Foreign policy has triply shaped psychoanalysis. First: Freud, in defending his new science, used what he called his own “foreign policy” to decide what did or did not count as psychoanalysis (and who might be a psychoanalyst). Second: in the annexation, separation, and immigration policies that determined how psychoanalysis was restricted, why its practitioners fled, and where they landed. Third: psychoanalysts, after Freud, have made their own theoretical and practical foreign policies, shaped by those applied to them, and have domesticated those policies in the consulting room.
During and after the war, child psychiatry and psychoanalysis debuted on the world stage. It makes sense, then, that the world stage found its way back into the theory. The majority of leading European psychoanalysts— especially those offering major revisions (even conservative ones) to the theory of mother-child relations—were women and, indeed, often mothers (in Anna Freud’s case, a de facto stepmother). These theorists often disagreed with one another, sometimes brutally, but their theories and their focus carried weight: from Anna Freud’s notion of acting “in the best interest of the child,” which was used to restrict paternal custody rights after divorce in the UK for a generation, to Melanie Klein’s descriptions of the mother-baby that gave rise to the theory of reparation.
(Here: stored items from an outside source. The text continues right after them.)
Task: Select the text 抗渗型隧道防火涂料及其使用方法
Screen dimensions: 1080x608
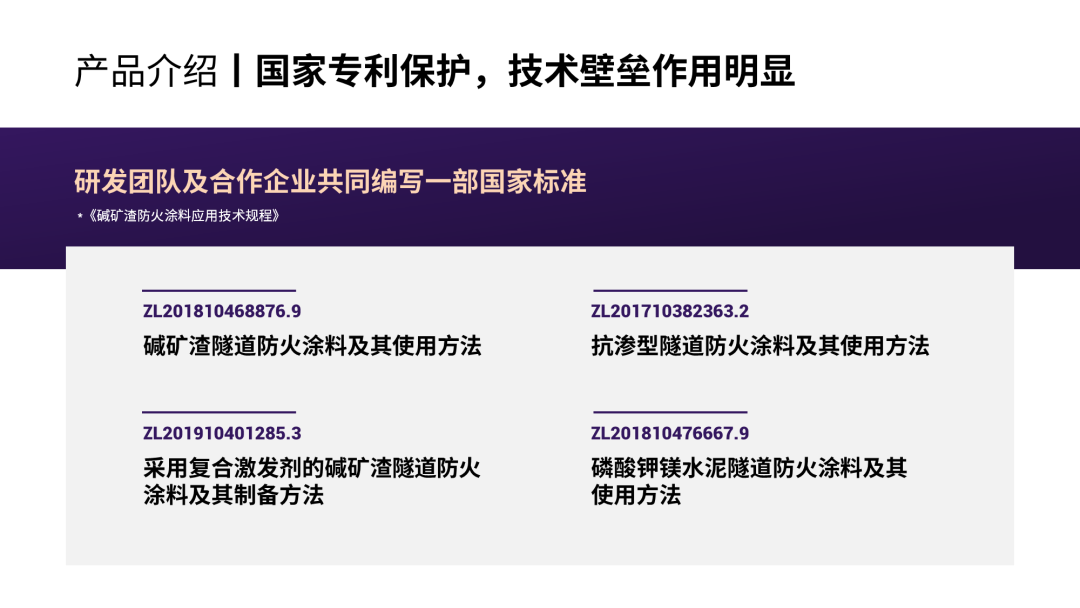Action: [761, 346]
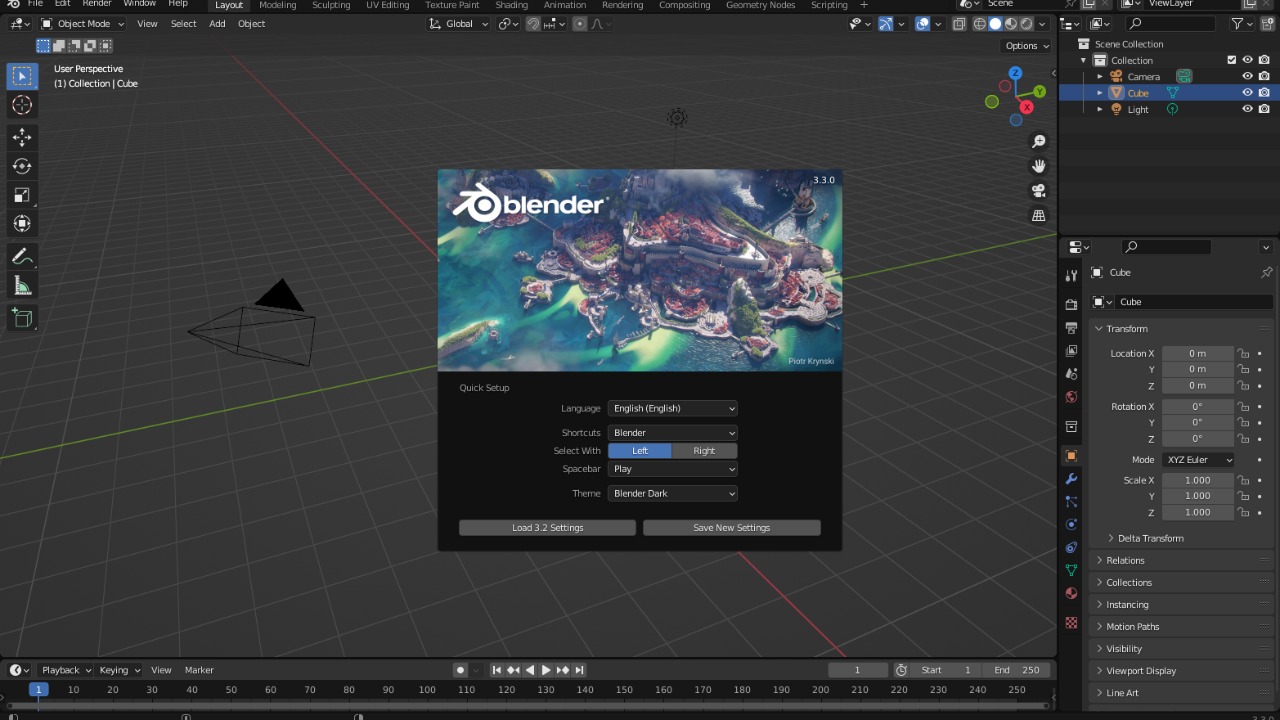Open the Add menu in viewport header
The height and width of the screenshot is (720, 1280).
point(217,24)
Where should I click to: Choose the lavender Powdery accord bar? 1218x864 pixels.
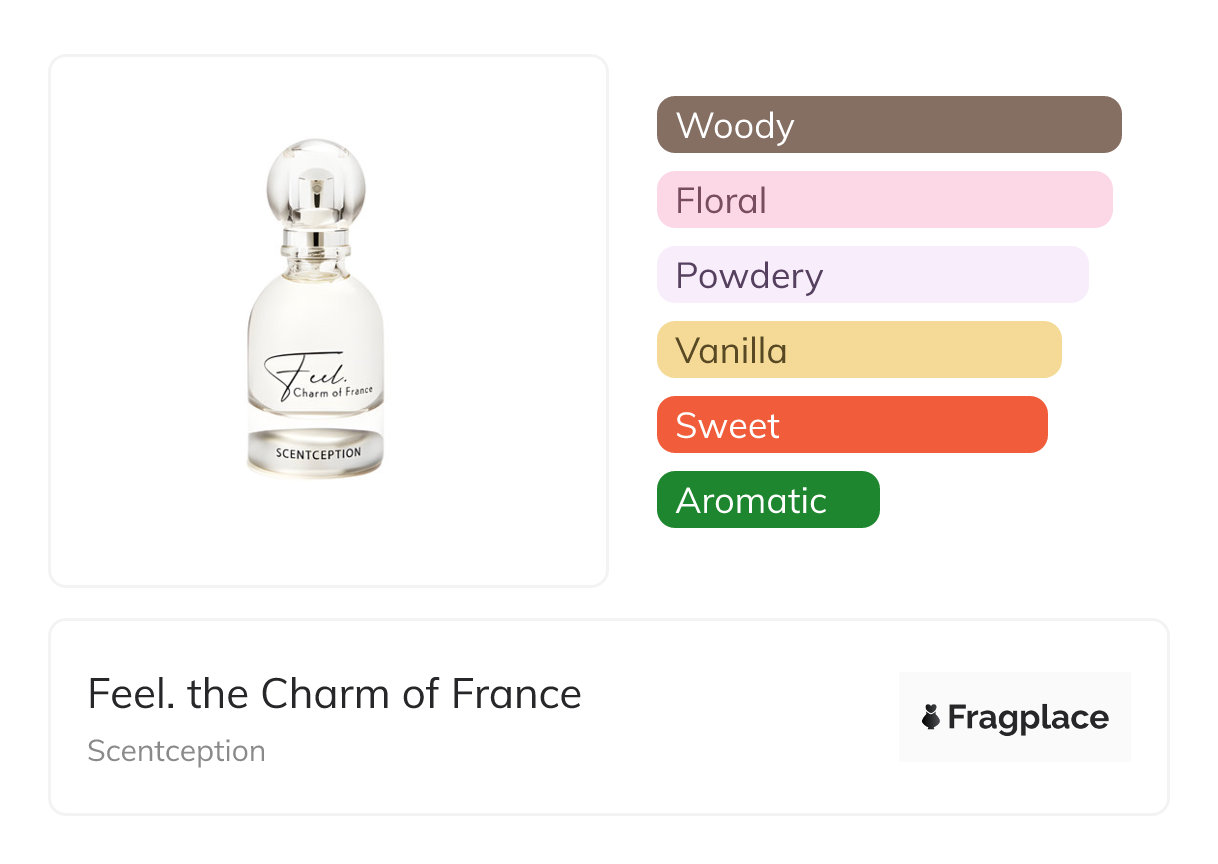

But it’s not just that language and metaphor travel back and forth between the geopolitical and the psychoanalytic, it’s that both are focused on the ideal production of the subject within the maternal matrix, and with the aberrations and discontents (the uncontained) of that containment. They represent two fronts of the same project.
Historians and theorists of psychoanalysis such as Michal Shapira, Denise Riley, and David Eng have all demonstrated how the maternalism of psychoanalysis after the postwar era was immediately imbricated with the state. Conceptions of domestic security (in the sense of the private sphere) didn’t merely rhyme with projects of domestic security (in the sense of a nation). In this case, correlation is causation. Object relations, attachment theory, and ego psychology were all entrained by foreign policy. Their capacious set of metaphors—including holding, separation, security, and attachment—took foreign policy past the home front and into the home. To this list, we add Bion’s X article, containment.
[1] It has been suggested that the seed for this paper might have come as early as 1935, when Bion and Beckett went together—an analytic dyad on a date—to hear Jung lecture at the Tavistock.